Parquet Repetition Levels
The example above with 4 JSON documents can be stored in this Parquet schema
message schema {
optional group a (LIST) {
repeated group list {
optional int32 element;
}
}
}
In order to encode lists, Parquet stores an integer repetition level in addition to a definition level.
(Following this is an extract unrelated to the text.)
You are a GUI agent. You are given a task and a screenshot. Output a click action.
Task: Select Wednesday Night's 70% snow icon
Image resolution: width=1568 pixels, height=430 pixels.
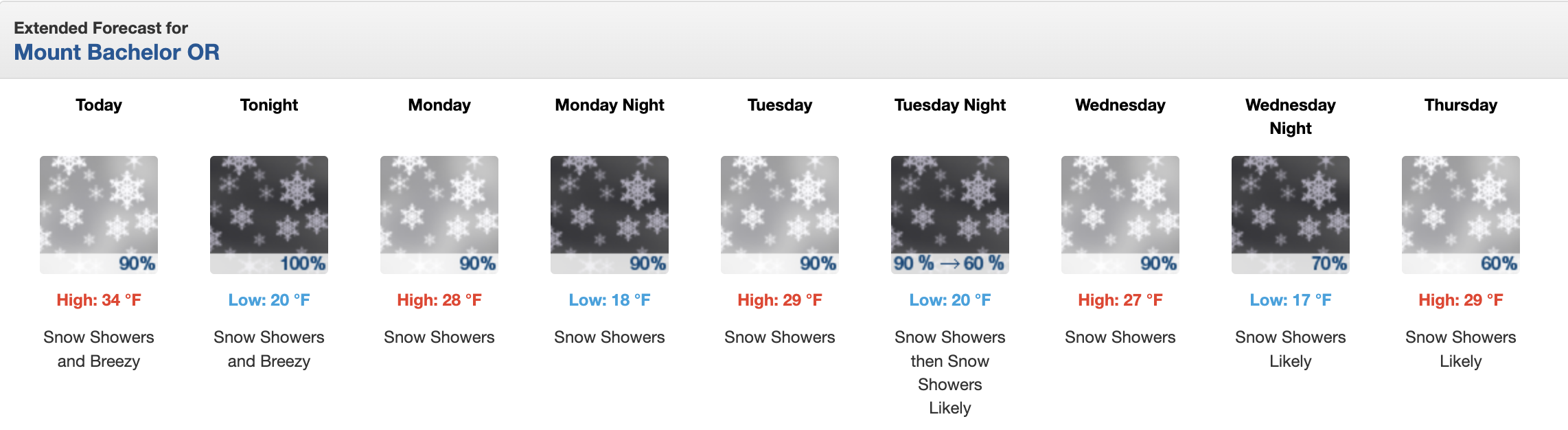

A repetition level identifies where in the hierarchy of repeated fields the current value is to be inserted. A value of 0
means a new list in the top-most repeated list, a value of 1
means a new element within the top-most repeated list, a value of 2
means a new element within the second top-most repeated list, and so on.
A consequence of this encoding is that the number of zeros in the repetition
levels is the total number of rows in the column, and the first level in a column must be 0.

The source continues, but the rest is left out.